WHAT YOU SHOULD DO
Lines to return, exactly: from the line with "Given: Switch to" to the line with "1753). (x=576, y=1447)" in the entries below, both included.

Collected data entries

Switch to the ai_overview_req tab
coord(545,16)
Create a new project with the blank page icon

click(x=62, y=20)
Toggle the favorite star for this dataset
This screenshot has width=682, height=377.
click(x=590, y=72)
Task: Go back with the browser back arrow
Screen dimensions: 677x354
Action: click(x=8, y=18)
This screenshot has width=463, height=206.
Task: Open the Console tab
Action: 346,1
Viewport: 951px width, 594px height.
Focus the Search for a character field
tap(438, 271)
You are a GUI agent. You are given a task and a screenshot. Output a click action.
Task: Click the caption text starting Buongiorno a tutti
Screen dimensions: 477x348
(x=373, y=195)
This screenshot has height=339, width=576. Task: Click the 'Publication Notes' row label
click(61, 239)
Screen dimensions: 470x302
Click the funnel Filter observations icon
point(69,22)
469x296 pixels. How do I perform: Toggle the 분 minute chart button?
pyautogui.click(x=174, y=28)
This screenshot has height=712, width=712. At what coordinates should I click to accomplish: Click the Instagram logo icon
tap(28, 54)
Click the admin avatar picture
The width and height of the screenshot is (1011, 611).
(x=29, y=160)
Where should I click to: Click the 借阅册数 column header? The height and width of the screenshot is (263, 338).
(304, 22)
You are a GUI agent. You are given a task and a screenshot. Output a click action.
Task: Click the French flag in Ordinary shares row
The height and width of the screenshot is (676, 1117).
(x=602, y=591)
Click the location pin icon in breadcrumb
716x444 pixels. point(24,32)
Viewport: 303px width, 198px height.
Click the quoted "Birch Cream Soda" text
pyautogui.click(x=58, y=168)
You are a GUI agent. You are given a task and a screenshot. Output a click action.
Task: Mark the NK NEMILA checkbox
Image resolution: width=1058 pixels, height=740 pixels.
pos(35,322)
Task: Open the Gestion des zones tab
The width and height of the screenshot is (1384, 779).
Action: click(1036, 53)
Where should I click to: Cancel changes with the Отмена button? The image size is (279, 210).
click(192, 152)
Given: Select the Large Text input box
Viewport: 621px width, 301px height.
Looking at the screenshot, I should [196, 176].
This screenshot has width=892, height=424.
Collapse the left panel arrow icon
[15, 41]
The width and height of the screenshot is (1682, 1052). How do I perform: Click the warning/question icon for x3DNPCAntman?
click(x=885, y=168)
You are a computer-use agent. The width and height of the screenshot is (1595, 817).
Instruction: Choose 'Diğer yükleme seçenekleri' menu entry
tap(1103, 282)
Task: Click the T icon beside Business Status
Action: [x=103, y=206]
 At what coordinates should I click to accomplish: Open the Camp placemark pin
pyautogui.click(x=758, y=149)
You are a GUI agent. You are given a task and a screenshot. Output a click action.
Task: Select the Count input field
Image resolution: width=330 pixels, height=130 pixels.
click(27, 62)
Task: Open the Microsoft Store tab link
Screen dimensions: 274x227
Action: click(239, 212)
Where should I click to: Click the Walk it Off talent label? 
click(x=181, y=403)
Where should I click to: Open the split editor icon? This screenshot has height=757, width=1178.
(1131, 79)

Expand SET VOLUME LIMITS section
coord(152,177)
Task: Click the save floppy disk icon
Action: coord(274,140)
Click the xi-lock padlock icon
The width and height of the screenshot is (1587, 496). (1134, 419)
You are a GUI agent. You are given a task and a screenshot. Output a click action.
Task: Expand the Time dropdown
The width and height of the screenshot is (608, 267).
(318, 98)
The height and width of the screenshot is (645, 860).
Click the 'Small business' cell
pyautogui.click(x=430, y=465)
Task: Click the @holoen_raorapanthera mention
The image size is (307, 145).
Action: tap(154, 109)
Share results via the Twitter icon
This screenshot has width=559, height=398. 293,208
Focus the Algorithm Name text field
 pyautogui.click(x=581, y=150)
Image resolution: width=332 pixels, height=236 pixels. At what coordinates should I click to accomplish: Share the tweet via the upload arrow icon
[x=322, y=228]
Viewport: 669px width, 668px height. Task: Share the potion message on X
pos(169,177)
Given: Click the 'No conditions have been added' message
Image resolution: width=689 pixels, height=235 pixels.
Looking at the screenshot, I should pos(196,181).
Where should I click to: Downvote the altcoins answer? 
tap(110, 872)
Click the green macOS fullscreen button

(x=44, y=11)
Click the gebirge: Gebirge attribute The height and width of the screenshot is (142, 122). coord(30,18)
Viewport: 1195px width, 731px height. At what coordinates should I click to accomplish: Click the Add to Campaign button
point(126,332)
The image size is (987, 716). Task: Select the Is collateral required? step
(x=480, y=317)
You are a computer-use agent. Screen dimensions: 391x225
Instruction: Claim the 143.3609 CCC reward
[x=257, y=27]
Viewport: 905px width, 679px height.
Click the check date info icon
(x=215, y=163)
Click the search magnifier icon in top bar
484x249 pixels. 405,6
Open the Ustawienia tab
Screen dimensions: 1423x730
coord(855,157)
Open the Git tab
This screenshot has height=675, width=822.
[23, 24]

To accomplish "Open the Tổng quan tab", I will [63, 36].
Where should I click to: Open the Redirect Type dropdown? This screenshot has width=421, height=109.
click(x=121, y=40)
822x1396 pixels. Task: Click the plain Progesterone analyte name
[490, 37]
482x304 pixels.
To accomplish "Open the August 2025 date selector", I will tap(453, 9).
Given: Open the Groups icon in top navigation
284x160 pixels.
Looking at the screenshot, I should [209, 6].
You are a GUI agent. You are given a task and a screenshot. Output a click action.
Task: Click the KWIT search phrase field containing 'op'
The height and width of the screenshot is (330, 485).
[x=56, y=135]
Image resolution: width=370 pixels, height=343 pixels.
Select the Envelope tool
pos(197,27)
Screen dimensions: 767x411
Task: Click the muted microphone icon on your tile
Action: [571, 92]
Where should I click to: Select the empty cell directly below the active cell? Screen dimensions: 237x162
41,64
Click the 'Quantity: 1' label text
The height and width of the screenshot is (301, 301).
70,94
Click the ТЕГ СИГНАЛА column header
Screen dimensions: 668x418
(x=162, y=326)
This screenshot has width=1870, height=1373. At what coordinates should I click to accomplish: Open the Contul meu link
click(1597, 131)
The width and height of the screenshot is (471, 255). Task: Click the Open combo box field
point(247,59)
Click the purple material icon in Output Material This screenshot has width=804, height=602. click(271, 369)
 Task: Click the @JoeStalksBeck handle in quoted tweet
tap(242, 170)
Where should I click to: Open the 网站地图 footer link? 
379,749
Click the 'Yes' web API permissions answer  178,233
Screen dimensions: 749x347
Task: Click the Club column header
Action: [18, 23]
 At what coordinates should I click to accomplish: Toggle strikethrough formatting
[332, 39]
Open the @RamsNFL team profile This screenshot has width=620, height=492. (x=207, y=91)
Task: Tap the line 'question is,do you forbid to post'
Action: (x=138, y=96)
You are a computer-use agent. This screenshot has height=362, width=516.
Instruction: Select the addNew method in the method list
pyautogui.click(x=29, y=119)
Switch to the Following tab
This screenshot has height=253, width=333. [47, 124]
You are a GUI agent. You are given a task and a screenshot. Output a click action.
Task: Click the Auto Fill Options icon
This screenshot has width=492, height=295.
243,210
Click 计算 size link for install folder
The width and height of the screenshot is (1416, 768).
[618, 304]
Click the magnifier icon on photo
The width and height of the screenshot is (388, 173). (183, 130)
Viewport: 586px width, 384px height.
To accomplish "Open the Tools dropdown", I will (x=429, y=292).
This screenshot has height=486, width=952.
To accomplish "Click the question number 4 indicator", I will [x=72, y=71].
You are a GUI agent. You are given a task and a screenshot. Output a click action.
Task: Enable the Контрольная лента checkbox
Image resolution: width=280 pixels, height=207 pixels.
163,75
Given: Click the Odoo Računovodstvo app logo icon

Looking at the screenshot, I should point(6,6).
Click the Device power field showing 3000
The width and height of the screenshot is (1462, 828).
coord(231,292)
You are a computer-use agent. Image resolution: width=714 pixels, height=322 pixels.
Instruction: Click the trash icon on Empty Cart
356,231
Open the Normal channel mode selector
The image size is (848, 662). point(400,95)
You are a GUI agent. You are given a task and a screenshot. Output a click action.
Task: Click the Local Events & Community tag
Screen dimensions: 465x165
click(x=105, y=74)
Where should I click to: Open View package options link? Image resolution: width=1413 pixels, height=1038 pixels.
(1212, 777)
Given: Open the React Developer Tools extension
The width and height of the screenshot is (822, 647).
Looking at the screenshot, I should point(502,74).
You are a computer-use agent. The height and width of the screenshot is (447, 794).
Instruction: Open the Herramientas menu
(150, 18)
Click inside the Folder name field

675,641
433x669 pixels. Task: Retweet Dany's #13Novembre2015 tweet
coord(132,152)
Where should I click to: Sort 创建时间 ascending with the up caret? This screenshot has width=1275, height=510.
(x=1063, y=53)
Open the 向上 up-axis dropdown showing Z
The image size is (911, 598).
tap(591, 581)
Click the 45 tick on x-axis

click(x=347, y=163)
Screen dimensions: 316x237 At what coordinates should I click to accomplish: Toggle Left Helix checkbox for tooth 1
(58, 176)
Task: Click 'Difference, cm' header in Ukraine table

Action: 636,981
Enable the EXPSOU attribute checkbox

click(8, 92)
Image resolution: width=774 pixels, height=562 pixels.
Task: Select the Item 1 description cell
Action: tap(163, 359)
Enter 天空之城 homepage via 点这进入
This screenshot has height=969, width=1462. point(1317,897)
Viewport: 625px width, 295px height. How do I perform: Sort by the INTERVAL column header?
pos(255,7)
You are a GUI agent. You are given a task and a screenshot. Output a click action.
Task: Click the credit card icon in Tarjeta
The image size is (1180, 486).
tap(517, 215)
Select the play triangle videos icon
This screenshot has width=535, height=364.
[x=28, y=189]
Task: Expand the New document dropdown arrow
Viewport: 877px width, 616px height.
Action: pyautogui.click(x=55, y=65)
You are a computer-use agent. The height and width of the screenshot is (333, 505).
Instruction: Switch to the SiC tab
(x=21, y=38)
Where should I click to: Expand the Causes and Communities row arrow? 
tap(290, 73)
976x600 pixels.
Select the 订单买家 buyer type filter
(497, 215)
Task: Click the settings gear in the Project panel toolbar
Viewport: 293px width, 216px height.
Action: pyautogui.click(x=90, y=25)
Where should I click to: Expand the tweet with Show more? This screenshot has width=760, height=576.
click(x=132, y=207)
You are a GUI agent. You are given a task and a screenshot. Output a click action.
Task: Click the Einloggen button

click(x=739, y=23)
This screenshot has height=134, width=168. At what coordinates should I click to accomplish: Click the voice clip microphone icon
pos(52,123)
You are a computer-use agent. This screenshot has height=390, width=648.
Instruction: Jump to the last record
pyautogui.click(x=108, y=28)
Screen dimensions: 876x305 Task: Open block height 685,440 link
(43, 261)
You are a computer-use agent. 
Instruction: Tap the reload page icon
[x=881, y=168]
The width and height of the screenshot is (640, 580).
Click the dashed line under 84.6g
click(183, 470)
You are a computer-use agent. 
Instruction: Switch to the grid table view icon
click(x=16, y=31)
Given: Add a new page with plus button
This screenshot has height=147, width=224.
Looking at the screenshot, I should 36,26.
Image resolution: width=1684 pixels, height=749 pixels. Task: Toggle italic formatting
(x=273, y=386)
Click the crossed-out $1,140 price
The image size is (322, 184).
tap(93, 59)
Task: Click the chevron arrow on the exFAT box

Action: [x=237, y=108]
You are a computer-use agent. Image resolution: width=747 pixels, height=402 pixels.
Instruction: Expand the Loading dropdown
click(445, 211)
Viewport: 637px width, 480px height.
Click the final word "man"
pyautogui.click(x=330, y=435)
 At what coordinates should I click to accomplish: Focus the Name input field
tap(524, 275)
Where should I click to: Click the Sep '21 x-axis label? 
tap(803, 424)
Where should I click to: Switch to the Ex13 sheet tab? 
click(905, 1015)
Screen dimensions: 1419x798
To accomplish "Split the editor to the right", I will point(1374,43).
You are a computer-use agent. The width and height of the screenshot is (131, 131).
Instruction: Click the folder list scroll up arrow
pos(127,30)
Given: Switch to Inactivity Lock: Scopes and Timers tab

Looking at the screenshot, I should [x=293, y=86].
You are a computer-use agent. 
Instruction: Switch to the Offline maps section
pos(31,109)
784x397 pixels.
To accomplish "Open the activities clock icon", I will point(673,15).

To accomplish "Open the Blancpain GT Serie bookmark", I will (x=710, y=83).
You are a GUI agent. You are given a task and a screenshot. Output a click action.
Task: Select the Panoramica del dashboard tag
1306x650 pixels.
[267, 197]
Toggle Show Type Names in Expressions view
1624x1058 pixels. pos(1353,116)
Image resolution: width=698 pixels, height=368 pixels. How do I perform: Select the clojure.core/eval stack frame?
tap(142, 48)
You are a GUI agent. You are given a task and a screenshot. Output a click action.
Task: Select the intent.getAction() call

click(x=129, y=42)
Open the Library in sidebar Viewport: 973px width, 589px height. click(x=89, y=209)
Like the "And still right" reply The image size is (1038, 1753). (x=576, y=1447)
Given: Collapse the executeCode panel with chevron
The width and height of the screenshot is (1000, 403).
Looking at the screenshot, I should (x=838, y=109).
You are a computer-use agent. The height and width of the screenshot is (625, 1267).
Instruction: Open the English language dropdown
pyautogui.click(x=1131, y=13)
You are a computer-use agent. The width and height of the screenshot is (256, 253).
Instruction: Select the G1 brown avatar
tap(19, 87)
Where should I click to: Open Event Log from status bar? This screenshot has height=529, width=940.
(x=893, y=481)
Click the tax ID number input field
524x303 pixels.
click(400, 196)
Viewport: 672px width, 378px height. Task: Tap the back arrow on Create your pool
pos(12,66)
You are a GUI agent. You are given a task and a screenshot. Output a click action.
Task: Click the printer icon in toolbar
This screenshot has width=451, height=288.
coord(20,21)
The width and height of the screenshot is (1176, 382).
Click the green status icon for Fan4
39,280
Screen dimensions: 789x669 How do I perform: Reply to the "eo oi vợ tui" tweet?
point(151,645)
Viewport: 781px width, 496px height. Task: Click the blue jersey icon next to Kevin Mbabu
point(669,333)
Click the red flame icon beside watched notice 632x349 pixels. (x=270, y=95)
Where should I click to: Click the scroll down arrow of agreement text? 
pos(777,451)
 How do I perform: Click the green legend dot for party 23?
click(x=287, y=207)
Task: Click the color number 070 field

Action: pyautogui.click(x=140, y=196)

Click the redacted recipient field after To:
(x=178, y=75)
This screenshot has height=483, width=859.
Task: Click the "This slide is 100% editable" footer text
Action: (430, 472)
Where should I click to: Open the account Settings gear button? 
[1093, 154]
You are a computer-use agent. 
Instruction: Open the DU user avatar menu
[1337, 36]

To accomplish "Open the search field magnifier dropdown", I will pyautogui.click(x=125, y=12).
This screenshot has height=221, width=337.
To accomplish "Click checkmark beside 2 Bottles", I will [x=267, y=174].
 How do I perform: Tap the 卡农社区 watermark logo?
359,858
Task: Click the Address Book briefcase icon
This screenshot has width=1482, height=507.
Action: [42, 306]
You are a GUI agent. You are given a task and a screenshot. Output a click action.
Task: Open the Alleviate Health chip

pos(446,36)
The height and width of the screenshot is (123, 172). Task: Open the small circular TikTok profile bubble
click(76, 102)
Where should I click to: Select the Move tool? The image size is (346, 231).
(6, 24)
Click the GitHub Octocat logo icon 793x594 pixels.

SOLUTION BELOW
Given: Switch to Inactivity Lock: Scopes and Timers tab

Looking at the screenshot, I should [x=293, y=86].
You are a computer-use agent. 
Instruction: Switch to the Offline maps section
pos(31,109)
784x397 pixels.
To accomplish "Open the activities clock icon", I will point(673,15).

To accomplish "Open the Blancpain GT Serie bookmark", I will (x=710, y=83).
You are a GUI agent. You are given a task and a screenshot. Output a click action.
Task: Select the Panoramica del dashboard tag
1306x650 pixels.
[267, 197]
Toggle Show Type Names in Expressions view
1624x1058 pixels. pos(1353,116)
Image resolution: width=698 pixels, height=368 pixels. How do I perform: Select the clojure.core/eval stack frame?
tap(142, 48)
You are a GUI agent. You are given a task and a screenshot. Output a click action.
Task: Select the intent.getAction() call

click(x=129, y=42)
Open the Library in sidebar Viewport: 973px width, 589px height. click(x=89, y=209)
Like the "And still right" reply The image size is (1038, 1753). (x=576, y=1447)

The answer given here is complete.